Error States & Recovery
Error 1: Model Load Failure
Cause: Insufficient memory, corrupted model, or system error
User Experience:
- Error during model loading phase
- Message: “Failed to load model” or “Model error”
- Benchmark stops
- Test marked as “Error”
Recovery Steps:
- Close other applications to free memory
- Try running benchmark again
- Try different model if specific model consistently fails
- Check model file integrity
- Restart application if needed
Error 2: Individual Test Timeout
Cause: Test takes longer than maximum allowed time (4 minutes)
User Experience:
- Test running indicator for long time
- Eventually shows “Error” or “Timeout”
- Message: “Test exceeded maximum time”
- Benchmark continues to next test
Recovery Steps:
- Note which test timed out
- Allow benchmark to continue (other tests may succeed)
- Test may be too demanding for hardware
- Consider not using that context size or configuration
- Can manually re-test later to verify
Error 3: Benchmark Stops Unexpectedly
Cause: Application crash, system sleep, or user accidentally stopped it
User Experience:
- Progress stops mid-benchmark
- Some tests marked “Cancelled”
- Incomplete results
Recovery Steps:
- Check application status (did it crash?)
- Restart application if needed
- Return to Benchmarking tab
- Use “Continue Benchmark” to resume (if available)
- Or reset and run full benchmark again
Error 4: No Test Data File Available
Cause: Missing benchmark test data file used for consistent testing
User Experience:
- Error message at top of page: “Test data not loaded” or similar
- “Run Benchmark” button may be disabled
- Warning that benchmarks cannot run
Recovery Steps:
- Check internet connection (if test data needs download)
- Refresh page to retry loading test data
- Verify application installation is complete
- Reinstall application if file consistently missing
- Contact support if issue persists
Error 5: Out of Memory During Tests
Cause: System runs out of RAM during intensive testing
User Experience:
- Application becomes unresponsive
- May crash or freeze
- Benchmark stops with error
- Possible system warnings about low memory
Recovery Steps:
- Close other applications before running benchmark
- Restart application
- Try benchmarking smaller model
- Skip memory-intensive tests (large context sizes)
- Upgrade system RAM if needed for desired models
Pain Points & Friction
Identified Issues:
Long Duration Without Clear Time Estimate
- Impact: Users don’t know if benchmark will take 15 minutes or 2 hours
- Frequency: Every benchmark run
- Potential Improvement:
- Show estimated total time before starting
- Display time remaining during execution
- Warn about duration for large model/context combinations
- Allow selecting subset of tests for faster results
Cannot Pause Mid-Benchmark
- Impact: If user needs to use computer, must stop and lose progress
- Frequency: Long benchmarks that need interruption
- Potential Improvement:
- Add pause/resume functionality
- Save progress to resume later
- Allow partial completion with option to continue
Results Table Overwhelming
- Impact: Many rows and columns of numbers can be confusing
- Frequency: Viewing results, especially first time
- Potential Improvement:
- Add summary view with key highlights
- Visual indicators for good/bad performance
- Comparison to typical values
- Graphs/charts alongside tables
Unclear What “Good” Results Look Like
- Impact: Users see numbers but don’t know if performance is acceptable
- Frequency: All users without technical background
- Potential Improvement:
- Add benchmarks or baselines for comparison
- Color code results (green=good, yellow=ok, red=poor)
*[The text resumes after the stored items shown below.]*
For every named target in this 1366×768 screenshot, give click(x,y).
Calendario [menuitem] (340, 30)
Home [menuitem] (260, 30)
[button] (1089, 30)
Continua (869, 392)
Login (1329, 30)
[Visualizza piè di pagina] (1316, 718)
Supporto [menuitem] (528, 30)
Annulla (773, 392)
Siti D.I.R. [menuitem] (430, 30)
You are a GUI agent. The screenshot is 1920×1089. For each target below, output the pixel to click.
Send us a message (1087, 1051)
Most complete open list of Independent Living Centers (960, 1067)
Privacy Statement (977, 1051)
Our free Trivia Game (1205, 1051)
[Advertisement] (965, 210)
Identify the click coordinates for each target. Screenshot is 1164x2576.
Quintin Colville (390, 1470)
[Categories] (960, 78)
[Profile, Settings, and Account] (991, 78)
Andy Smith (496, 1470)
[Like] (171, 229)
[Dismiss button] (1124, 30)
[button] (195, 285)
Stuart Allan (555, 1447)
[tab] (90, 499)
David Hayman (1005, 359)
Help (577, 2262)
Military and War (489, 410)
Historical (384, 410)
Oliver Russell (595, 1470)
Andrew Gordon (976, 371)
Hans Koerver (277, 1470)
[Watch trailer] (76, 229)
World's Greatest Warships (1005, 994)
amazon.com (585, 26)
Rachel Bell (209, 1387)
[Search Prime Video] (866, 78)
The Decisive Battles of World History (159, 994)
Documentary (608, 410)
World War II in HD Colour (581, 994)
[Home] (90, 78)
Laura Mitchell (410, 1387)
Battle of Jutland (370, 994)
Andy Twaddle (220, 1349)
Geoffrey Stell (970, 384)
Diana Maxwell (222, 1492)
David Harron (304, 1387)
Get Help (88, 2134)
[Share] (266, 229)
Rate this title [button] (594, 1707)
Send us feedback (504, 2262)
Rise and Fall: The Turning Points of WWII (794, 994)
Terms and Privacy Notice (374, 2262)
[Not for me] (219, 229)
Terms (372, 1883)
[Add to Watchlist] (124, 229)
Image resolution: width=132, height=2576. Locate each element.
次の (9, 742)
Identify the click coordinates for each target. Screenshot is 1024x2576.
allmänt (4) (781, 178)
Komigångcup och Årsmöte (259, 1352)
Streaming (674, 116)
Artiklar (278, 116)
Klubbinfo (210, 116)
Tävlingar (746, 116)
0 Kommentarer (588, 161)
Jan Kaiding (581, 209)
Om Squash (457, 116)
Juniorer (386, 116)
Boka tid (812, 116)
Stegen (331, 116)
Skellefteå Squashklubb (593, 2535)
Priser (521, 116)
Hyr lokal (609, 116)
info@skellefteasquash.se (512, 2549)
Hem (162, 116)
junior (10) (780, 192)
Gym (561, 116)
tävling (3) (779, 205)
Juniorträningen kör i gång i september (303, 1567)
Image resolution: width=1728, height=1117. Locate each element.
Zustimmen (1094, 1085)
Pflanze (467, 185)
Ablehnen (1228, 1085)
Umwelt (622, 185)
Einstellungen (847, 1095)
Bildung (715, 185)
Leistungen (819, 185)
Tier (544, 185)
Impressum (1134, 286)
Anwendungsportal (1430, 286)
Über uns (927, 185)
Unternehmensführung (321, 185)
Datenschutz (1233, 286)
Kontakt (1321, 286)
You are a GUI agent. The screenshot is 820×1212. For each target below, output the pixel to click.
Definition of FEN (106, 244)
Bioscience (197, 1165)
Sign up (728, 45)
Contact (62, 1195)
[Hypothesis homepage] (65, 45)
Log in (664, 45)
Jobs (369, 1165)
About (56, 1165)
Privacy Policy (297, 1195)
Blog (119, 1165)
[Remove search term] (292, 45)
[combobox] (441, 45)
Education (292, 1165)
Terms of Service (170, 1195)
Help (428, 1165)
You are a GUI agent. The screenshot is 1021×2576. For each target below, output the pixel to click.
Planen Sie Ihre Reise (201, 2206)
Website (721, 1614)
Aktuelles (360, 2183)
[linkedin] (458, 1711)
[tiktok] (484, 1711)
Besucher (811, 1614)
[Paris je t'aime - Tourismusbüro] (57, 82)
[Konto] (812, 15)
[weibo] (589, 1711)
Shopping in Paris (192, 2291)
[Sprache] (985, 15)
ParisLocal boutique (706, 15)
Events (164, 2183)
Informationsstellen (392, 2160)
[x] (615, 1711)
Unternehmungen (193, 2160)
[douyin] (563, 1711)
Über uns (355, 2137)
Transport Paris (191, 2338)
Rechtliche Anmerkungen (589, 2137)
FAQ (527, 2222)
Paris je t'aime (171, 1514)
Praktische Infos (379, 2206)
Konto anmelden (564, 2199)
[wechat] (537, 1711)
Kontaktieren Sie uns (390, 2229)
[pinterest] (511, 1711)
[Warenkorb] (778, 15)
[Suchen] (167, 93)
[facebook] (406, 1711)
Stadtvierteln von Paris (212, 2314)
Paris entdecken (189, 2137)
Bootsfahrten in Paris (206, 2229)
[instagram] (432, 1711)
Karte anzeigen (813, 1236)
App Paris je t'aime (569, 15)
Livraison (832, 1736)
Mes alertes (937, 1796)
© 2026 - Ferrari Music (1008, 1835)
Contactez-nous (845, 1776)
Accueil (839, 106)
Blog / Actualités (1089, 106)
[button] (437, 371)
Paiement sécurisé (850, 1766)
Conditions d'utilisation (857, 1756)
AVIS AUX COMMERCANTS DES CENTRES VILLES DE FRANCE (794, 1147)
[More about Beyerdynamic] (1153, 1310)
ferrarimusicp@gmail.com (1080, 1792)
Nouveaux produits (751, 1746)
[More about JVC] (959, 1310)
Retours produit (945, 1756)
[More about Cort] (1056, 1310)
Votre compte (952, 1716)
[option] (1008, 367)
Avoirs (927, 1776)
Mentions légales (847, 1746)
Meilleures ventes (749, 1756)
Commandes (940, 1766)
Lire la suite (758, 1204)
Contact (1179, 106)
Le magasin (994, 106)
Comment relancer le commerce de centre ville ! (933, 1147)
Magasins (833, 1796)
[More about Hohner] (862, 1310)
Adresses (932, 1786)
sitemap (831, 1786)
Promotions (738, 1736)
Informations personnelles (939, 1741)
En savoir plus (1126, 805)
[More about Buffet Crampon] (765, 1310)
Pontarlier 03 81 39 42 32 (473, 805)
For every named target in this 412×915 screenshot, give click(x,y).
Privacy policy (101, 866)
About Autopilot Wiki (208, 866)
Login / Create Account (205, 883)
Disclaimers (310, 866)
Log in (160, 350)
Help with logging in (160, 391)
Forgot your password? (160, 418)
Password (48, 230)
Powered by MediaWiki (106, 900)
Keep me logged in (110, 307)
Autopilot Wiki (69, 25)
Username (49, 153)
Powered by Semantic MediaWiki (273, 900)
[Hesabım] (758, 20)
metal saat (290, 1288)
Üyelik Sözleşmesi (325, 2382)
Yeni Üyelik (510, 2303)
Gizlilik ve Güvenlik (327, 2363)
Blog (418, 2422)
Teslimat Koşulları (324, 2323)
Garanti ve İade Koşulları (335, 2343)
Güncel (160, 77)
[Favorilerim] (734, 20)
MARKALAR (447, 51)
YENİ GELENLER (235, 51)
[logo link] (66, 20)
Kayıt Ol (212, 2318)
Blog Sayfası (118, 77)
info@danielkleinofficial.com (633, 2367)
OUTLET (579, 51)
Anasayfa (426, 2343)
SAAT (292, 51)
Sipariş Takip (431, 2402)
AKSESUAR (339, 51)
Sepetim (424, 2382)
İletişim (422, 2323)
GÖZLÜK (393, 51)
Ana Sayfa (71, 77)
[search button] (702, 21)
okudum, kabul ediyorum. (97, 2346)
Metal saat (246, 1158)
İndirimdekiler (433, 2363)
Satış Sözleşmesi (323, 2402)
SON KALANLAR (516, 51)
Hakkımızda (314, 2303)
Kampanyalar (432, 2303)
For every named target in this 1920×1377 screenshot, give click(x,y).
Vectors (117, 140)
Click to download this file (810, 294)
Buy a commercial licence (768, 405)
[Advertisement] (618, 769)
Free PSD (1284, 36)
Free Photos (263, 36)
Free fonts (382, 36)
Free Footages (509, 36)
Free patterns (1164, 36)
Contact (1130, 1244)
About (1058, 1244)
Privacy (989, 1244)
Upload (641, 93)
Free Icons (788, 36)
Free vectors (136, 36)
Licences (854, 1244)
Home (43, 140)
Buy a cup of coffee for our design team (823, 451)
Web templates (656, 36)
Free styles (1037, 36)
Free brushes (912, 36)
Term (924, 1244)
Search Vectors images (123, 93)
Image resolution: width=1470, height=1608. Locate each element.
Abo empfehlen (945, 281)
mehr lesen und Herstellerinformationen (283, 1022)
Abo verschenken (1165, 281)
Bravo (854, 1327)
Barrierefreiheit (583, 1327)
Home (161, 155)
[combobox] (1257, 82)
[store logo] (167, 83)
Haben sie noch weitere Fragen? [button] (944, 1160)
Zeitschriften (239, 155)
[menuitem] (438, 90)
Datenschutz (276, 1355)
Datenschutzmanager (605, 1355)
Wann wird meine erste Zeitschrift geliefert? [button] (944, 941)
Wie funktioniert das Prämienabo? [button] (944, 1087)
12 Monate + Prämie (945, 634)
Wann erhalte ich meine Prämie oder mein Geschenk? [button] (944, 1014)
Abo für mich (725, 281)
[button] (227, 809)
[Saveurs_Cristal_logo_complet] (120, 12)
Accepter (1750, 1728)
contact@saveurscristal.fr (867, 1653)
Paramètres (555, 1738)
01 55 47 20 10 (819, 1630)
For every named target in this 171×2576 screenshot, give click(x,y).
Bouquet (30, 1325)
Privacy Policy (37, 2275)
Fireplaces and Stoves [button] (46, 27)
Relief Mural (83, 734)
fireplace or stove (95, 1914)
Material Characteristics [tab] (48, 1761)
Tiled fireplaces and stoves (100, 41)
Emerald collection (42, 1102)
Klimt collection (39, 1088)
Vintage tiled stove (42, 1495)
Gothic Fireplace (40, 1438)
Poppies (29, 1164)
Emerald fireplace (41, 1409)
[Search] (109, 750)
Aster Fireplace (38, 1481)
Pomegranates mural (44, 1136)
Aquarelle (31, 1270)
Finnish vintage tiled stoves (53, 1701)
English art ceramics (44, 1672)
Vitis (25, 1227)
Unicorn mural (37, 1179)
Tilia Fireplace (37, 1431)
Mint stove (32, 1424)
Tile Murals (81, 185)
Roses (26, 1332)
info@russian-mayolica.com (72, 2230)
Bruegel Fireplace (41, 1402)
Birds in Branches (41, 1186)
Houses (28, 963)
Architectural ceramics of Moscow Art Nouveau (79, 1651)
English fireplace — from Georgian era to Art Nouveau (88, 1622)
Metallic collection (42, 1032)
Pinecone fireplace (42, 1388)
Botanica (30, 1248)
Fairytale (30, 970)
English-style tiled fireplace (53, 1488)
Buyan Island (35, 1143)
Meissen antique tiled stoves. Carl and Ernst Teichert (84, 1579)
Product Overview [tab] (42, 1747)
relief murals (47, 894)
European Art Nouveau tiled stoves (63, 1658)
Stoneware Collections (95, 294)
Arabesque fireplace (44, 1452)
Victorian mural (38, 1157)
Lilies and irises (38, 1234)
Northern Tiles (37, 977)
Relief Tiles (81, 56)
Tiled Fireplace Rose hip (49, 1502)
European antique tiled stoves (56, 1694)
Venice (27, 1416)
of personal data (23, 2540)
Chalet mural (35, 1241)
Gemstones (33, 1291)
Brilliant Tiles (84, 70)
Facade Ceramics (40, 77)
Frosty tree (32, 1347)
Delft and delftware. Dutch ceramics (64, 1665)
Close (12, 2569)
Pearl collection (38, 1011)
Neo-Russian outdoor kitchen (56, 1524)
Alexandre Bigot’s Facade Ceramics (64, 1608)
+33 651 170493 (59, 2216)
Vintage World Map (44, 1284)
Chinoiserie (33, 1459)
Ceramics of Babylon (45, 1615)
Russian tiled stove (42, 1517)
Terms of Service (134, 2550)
- Provide interpretation: “This is excellent/good/poor for this hardware”
- Show comparisons to similar systems
System Becomes Sluggish During Tests
- Impact: Difficult to use computer for other tasks while benchmark runs
- Frequency: On lower-spec systems or with large models
- Potential Improvement:
- Warn users before starting that system will be under load
- Provide “low-impact” mode that runs slower but allows other work
- Recommend running overnight or during breaks
- Better resource throttling
No Automatic Re-Test for Failed Tests
- Impact: Failed tests require manual retry
- Frequency: When occasional failures occur
- Potential Improvement:
- Auto-retry failed tests once
- Option to “Retry Failed Tests” in batch
- Identify and explain failure patterns
Design Considerations
Following Contextual Design Principles:
Automation Opportunities:
- Auto-run lightweight benchmark when new model uploaded
- Auto-retry failed tests once
- Auto-export results when complete
- Auto-recommend optimal settings based on results
Simplification Opportunities:
- Provide “Quick Benchmark” with essential tests only
- Hide advanced test categories by default
- Summary view before detailed results
- One-click benchmark with smart defaults
Transition Smoothness:
- Clear progress indication throughout
- Smooth test transitions
- Results populate incrementally
- Easy to stop and resume
User Trust:
- Accurate progress estimation
- Reliable test execution
- Verifiable results
- Clear success/failure for each test
Cognitive Load:
- Don’t require understanding technical metrics
- Provide interpretations of results
- Visual progress indicators
- Clear start/stop controls
Related Flows
- View Benchmark Results - Analyze completed benchmark data
- Export Benchmark Results - Save results to file
- Cancel Running Benchmark - Stop benchmark mid-run
- Resume Incomplete Benchmark - Continue interrupted benchmark
- Upload Large Language Model - Add models to test
- Upload Embedding Model - Add embedding models
- Configure Context Window Size - Optimize based on benchmark
Technical References
Knowledge Base Sections:
- src/components/benchmarking/index.js - Benchmark orchestrator
- src/components/benchmarking/benchmark-results.js - Results display
- src/benchmarking/start-benchmark.js - Test execution coordinator
- src/benchmarking/benchmark-llm.js - LLM test runner
- src/benchmarking/benchmark-embeddings.js - Embedding test runner
- src/components/benchmarking/system-stats-card.js - System info display
Key Components:
- Benchmark test orchestration system
- Real-time results tables
- Progress tracking
- System resource monitoring
- Multi-model testing capability
Version History
| Date | Version | Author | Changes |
|---|---|---|---|
| 2025-10-04 | 1.1 | Iternal Technologies | Initial comprehensive documentation |
Notes
Important Considerations:
- Benchmark runs CPU and GPU at high utilization; computer may become hot or loud
- Results are saved and used by system for optimizing future performance
- First benchmark provides baseline; can re-run to track performance over time
- Different models will have vastly different results (expected)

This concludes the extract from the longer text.